Zu schnelles Wachstum als Hauptgrund
Geschäftsführer Christian Kümmel begründet die drastischen Maßnahmen mit einer überhasteten Expansion. „Wir trimmen unser Portfolio auf Profitabilität“, erklärt Kümmel und fügt kritisch hinzu: „Die Formel ‚Wir machen fünf neue Filialen auf und haben fünfmal so viele Kunden‘ ist nicht 100-prozentig aufgegangen.“ In vielen Städten lagen Kik-Filialen extrem dicht beieinander, was zu einer unrentablen Überversorgung führte.

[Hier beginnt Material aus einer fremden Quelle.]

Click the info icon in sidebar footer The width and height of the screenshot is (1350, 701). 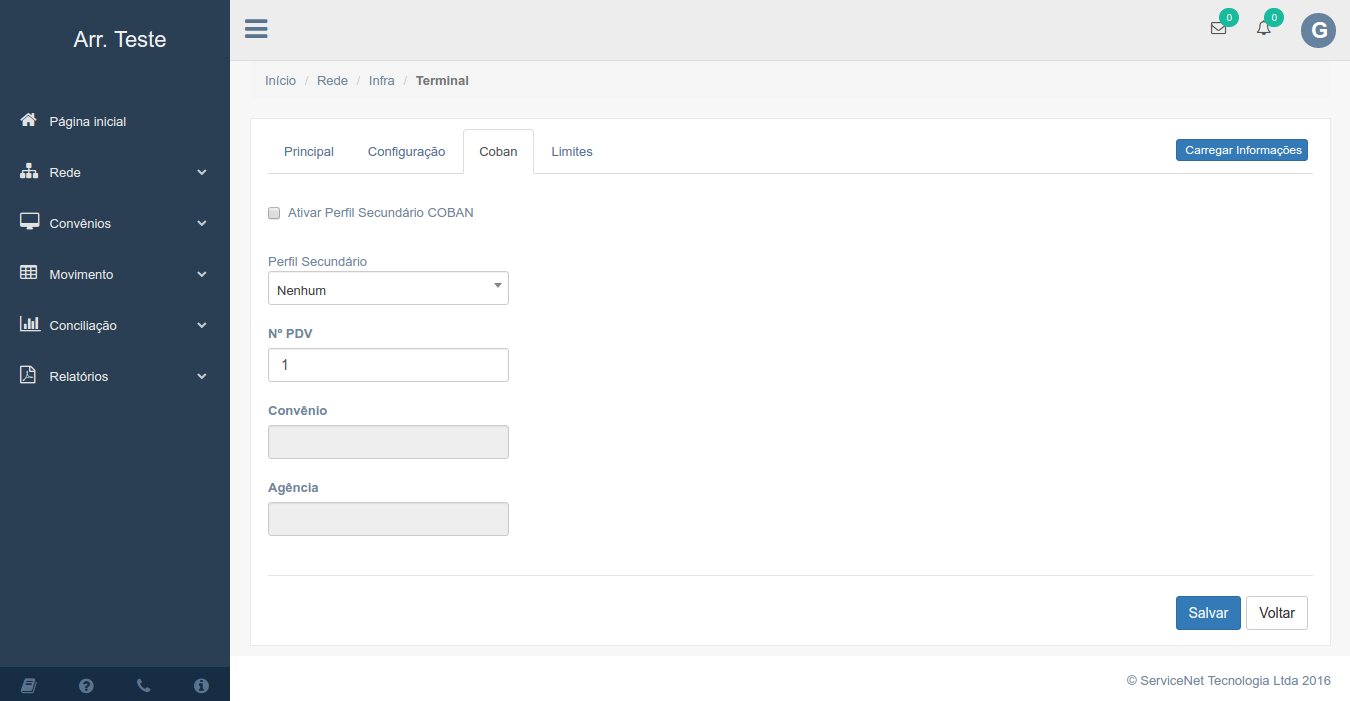[201, 685]
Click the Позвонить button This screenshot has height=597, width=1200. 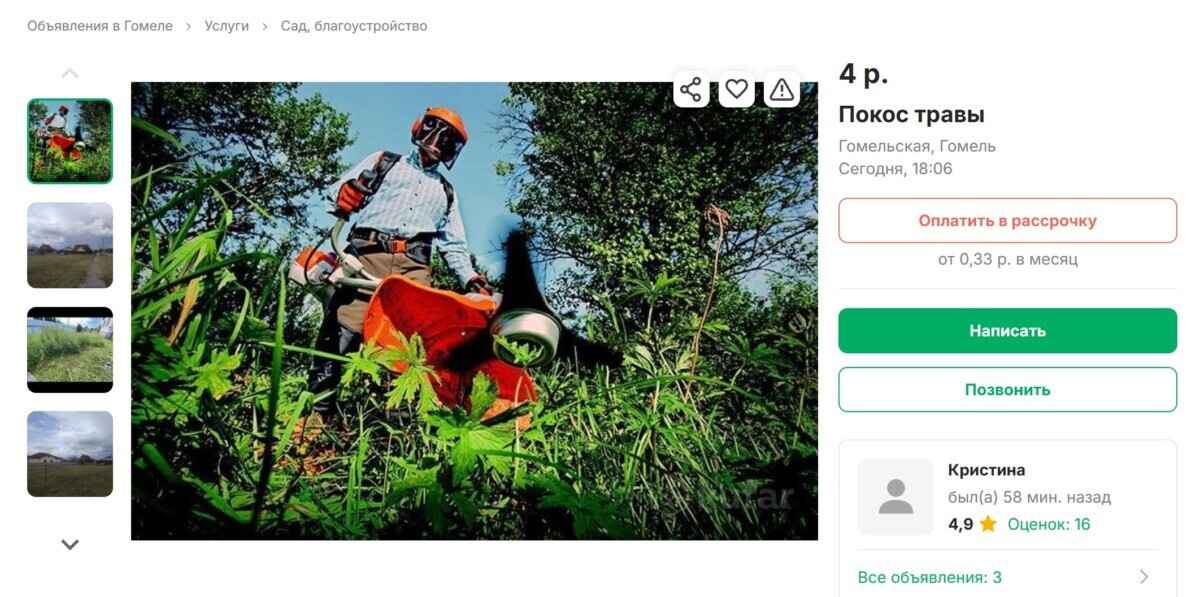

Mitarbeiter sollen erhalten bleiben
Trotz der umfangreichen Schließungen plant Kik keine betriebsbedingten Kündigungen. „Wir werden die Mitarbeitenden der betroffenen Filialen in anderen Filialen weiter beschäftigen oder anderweitig eine Lösung finden“, versichert Kümmel. Welche Standorte konkret geschlossen werden, ist derzeit noch nicht öffentlich bekannt. Viele der rund 19.000 deutschen Beschäftigten warten noch auf Informationen über das Schicksal ihrer Arbeitsplätze.
Herausforderungen im Einzelhandel
Der Rückzug kommt in einer schwierigen Phase für den stationären Einzelhandel:
- Starke Konkurrenz durch andere Billiganbieter wie Woolworth, NKD und Action
- Anhaltender Trend zum Online-Shopping
- Allgemein sinkende Kauflust der Verbraucher
- Bereits im September 2025 hatte Kik unrentable Filialen in Aussicht gestellt
Kik gehört mit etwa 32.000 Beschäftigten europaweit und einem Umsatz von rund 2,4 Milliarden Euro im Jahr 2024 zu den größten Einzelhändlern Deutschlands. Die Kette ist in 14 europäischen Ländern vertreten und konzentriert sich nun auf die Profitabilität der verbleibenden Standorte.
Die verbleibenden Filialen seien laut Unternehmensangaben profitabel, während die Schließungen eine strategische Neuausrichtung darstellen. Nur noch 75 Neueröffnungen sind derzeit geplant – ein deutlicher Kontrast zur bisherigen Expansionsstrategie.